This change adds by default the -cl-denorms-are-zero to the flags used
for kernel compilation. This is done to:
- avoid a large performance penalty on AMD Vega with ROCm (which by
default handles denorms on GFX9 or later).
- make the defaults uniform across CUDA and OpenCL.
Fixes #2593
Change-Id: I9e6183c4367b5960e0e21f1dd342d7695acfbc44
Miscellaneous
^^^^^^^^^^^^^
+
+Improve OpenCL kernel performance on AMD Vega GPUs
+""""""""""""""""""""""""""""""""""""""""""""""""""""""""""""""""""""""""""
+The OpenCL kernel optimization flags did not explicitly turn off denorm handling
+which could lead to performance loss. The optimization is now explicitly turned
+on both for consistency with CUDA and performance reasons.
+On AMD Vega GPUs (with ROCm) kernel performance improves by up to 30%.
+
+
if (getenv("GMX_OCL_DISABLE_FASTMATH") == NULL)
{
compilerOptions += " -cl-fast-relaxed-math";
+
+ // Hint to the compiler that it can flush denorms to zero.
+ // In CUDA this is triggered by the -use_fast_math flag, equivalent with
+ // -cl-fast-relaxed-math, hence the inclusion on the conditional block.
+ compilerOptions += " -cl-denorms-are-zero";
}
if ((deviceVendorId == OCL_VENDOR_NVIDIA) && getenv("GMX_OCL_VERBOSE"))

Word and element location rows:

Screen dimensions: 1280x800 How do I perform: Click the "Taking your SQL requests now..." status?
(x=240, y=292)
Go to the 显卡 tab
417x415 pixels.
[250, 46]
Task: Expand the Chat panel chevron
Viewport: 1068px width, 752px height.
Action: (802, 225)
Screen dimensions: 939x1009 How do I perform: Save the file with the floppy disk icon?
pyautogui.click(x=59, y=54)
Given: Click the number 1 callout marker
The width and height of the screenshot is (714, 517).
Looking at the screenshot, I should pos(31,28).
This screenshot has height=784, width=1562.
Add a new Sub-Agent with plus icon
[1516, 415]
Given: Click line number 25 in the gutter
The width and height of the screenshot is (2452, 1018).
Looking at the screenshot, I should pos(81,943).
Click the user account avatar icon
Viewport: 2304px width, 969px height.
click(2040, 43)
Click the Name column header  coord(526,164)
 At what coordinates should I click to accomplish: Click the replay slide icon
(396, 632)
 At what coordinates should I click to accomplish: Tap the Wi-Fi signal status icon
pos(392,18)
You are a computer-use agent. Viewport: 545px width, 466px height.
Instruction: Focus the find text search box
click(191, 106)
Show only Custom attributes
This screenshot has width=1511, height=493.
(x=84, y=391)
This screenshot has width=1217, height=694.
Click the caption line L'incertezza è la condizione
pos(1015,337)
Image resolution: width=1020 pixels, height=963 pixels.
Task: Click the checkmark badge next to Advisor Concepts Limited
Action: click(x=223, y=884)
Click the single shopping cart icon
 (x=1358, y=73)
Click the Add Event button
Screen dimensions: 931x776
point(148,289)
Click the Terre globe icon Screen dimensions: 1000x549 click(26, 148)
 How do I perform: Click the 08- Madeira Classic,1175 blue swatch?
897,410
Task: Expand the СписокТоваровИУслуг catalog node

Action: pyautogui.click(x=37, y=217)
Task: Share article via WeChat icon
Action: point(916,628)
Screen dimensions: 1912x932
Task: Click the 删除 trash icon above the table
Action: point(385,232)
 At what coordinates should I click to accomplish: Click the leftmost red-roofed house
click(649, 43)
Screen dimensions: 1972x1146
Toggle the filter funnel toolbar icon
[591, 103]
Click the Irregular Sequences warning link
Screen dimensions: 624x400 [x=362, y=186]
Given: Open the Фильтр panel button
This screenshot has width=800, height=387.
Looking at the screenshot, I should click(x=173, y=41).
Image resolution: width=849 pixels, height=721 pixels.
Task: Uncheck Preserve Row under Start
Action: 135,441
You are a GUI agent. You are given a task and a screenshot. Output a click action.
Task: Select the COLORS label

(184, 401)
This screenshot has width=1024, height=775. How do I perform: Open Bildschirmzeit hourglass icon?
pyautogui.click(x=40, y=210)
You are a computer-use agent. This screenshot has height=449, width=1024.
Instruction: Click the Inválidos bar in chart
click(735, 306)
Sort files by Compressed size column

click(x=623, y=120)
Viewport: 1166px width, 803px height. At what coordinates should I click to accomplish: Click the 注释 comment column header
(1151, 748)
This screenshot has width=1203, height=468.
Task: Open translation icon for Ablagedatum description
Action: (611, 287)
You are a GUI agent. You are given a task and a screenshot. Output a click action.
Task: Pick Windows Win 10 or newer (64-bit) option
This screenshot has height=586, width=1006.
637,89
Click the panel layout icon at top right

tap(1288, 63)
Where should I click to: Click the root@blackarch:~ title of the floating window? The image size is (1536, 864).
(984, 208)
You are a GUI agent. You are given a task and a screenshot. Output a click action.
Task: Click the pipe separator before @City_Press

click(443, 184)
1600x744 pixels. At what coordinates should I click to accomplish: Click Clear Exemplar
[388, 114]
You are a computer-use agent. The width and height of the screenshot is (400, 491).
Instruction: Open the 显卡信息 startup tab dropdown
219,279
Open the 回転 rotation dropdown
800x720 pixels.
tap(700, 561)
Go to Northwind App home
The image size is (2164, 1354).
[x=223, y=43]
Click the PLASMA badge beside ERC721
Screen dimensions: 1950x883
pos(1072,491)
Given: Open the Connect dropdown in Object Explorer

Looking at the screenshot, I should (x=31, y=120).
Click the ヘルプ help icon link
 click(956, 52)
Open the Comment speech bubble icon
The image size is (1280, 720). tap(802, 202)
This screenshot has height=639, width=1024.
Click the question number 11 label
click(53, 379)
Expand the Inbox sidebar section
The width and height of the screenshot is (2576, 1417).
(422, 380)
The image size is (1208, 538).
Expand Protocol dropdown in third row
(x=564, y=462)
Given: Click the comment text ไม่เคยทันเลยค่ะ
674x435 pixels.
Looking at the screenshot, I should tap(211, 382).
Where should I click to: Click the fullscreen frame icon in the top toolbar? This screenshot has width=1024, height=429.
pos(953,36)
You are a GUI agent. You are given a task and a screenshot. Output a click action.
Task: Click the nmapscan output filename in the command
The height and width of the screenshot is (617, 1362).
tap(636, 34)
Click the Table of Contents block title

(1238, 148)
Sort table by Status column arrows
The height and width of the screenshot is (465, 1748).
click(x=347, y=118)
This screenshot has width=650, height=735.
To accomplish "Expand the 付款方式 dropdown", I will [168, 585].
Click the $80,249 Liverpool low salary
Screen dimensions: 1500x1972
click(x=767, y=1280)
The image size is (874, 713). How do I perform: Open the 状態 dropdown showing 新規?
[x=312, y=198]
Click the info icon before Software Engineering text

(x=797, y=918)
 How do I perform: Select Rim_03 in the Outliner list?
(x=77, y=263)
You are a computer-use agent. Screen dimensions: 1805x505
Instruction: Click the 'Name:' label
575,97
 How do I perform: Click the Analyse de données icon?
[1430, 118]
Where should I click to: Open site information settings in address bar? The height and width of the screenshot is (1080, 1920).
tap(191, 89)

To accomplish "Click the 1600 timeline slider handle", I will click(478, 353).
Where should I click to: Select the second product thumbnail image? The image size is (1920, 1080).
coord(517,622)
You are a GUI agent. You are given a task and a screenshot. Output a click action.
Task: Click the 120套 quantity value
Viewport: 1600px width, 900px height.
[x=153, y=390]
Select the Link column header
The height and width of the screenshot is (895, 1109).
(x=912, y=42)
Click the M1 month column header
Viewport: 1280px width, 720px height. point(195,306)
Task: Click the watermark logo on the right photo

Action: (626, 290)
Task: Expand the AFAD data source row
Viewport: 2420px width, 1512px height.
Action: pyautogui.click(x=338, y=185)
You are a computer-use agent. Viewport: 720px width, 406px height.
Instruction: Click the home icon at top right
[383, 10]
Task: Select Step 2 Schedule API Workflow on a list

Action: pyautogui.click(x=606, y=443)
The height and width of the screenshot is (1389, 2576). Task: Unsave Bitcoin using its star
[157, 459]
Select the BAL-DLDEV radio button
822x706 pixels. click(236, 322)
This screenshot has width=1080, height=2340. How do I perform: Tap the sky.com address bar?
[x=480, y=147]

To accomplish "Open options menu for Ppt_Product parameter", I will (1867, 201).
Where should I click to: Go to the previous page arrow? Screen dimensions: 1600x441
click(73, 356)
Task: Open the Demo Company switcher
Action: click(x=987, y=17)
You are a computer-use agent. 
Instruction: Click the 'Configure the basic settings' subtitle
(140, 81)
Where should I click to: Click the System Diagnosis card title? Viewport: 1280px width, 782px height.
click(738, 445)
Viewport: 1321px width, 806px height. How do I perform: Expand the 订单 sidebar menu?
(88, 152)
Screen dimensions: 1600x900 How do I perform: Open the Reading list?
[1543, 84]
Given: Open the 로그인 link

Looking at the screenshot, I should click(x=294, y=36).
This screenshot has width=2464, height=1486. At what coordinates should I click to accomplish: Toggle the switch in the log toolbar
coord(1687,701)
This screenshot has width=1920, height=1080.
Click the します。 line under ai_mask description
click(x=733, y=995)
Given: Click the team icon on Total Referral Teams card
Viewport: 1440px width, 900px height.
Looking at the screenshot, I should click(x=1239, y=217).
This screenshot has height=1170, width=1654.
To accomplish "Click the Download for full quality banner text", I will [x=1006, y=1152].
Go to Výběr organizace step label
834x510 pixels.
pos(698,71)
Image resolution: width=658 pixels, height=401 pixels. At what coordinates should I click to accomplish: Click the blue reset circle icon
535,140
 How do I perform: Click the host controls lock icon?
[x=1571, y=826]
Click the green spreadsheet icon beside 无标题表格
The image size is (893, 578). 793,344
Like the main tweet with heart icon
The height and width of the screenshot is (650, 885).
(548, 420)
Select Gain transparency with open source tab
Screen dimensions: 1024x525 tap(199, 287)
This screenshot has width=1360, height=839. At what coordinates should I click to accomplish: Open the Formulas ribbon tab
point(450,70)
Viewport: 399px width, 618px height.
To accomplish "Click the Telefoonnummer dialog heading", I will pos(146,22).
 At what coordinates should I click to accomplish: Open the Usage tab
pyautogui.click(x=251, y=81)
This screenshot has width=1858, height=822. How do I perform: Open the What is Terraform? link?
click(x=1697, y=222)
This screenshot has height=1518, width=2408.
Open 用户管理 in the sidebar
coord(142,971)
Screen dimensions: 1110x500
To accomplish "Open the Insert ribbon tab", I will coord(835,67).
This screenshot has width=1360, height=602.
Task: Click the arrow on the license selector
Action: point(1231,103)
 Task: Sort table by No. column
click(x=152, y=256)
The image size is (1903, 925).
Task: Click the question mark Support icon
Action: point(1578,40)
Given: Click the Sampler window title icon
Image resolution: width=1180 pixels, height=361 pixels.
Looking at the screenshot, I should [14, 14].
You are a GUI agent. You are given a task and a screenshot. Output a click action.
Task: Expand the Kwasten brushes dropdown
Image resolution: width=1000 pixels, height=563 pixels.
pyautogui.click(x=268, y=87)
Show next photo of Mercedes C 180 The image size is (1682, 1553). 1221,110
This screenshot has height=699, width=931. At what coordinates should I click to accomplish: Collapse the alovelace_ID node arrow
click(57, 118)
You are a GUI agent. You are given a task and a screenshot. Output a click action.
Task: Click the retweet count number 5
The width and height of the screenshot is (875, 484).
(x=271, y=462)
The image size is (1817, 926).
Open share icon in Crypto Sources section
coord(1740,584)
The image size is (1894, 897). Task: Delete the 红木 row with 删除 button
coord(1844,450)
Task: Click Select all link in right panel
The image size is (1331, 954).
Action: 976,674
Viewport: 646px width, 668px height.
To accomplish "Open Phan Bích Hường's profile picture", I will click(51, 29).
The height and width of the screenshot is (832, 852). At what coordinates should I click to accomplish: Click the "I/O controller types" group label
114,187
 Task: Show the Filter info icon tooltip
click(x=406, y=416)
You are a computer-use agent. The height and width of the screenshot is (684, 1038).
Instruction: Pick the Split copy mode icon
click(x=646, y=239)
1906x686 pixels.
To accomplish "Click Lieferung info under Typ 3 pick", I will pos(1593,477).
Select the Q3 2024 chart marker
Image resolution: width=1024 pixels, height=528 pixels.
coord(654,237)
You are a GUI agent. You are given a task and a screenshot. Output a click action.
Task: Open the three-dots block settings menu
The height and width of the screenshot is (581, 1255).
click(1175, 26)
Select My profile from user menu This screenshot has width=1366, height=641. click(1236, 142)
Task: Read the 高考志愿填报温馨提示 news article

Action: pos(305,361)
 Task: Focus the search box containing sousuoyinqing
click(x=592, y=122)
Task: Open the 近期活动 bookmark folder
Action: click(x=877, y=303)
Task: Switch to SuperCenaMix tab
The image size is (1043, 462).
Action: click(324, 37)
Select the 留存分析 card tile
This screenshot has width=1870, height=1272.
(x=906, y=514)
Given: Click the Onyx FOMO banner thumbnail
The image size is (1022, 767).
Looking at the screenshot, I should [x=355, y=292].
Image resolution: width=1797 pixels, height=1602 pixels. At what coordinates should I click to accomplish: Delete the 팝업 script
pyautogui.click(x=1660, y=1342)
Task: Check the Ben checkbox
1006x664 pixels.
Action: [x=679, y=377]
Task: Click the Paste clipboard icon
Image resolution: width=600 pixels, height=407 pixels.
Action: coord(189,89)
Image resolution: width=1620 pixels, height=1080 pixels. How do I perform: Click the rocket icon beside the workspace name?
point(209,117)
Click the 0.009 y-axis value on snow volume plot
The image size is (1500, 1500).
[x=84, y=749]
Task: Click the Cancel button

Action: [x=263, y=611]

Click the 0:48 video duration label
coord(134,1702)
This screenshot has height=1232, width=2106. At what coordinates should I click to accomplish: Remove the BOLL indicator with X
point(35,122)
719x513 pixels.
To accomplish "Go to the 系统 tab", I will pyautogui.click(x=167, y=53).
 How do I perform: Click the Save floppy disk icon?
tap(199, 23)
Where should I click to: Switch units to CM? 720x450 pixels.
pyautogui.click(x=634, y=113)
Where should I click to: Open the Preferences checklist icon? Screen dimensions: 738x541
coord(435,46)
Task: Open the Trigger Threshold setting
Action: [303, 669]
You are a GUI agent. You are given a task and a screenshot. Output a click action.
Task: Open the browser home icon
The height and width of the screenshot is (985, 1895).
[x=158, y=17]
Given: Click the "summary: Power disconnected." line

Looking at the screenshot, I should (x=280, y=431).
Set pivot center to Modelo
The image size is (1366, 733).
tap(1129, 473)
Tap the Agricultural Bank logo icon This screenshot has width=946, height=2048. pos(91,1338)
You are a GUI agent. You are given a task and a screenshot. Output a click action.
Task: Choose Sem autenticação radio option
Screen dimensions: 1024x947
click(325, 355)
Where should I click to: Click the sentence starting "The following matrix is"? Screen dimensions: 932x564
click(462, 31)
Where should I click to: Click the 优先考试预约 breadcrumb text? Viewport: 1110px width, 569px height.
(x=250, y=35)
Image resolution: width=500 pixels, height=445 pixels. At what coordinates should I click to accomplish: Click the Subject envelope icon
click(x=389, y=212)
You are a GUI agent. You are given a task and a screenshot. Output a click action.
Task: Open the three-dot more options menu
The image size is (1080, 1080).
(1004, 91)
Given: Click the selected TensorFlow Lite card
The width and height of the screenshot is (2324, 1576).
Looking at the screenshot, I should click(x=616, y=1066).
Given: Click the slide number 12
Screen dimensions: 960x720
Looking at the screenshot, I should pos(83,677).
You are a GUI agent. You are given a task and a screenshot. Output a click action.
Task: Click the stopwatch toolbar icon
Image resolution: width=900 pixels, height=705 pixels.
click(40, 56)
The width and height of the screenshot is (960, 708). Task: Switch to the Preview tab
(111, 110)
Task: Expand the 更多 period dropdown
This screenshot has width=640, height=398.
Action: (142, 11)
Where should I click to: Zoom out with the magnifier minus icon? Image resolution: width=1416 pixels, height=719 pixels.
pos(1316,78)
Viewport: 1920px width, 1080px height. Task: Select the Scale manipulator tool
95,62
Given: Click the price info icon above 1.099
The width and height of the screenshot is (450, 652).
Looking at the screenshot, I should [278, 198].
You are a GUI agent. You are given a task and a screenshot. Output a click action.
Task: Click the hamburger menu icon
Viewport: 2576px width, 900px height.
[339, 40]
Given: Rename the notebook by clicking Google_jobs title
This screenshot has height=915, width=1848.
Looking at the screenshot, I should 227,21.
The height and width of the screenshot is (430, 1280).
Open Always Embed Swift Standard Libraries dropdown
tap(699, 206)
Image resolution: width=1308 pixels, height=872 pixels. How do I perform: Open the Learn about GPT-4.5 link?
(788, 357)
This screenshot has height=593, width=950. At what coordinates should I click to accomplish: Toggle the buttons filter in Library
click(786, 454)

Given request 1 »
Say whether each statement agrees with the commit text, answering yes or no and quoting the deciding words: (a) The change adds -cl-denorms-are-zero to the kernel compilation flags by default. (b) On AMD Vega GPUs, kernel performance improves by up to 50%. (c) ROCm handles denorms by default on GFX9 or later.
Given request 2 »
Echo the commit text word for word from "- make the defaults" to "by up to 30%.".
These rows are separate material, apart from the commit text.

Problem solution 1 »
(a) Yes: "This change adds by default the -cl-denorms-are-zero to the flags used for kernel compilation."
(b) No: "On AMD Vega GPUs (with ROCm) kernel performance improves by up to 30%."
(c) Yes: "which by default handles denorms on GFX9 or later"

Problem solution 2 »
- make the defaults uniform across CUDA and OpenCL.
Fixes #2593
Change-Id: I9e6183c4367b5960e0e21f1dd342d7695acfbc44
Miscellaneous
^^^^^^^^^^^^^
+
+Improve OpenCL kernel performance on AMD Vega GPUs
+""""""""""""""""""""""""""""""""""""""""""""""""""""""""""""""""""""""""""
+The OpenCL kernel optimization flags did not explicitly turn off denorm handling
+which could lead to performance loss. The optimization is now explicitly turned
+on both for consistency with CUDA and performance reasons.
+On AMD Vega GPUs (with ROCm) kernel performance improves by up to 30%.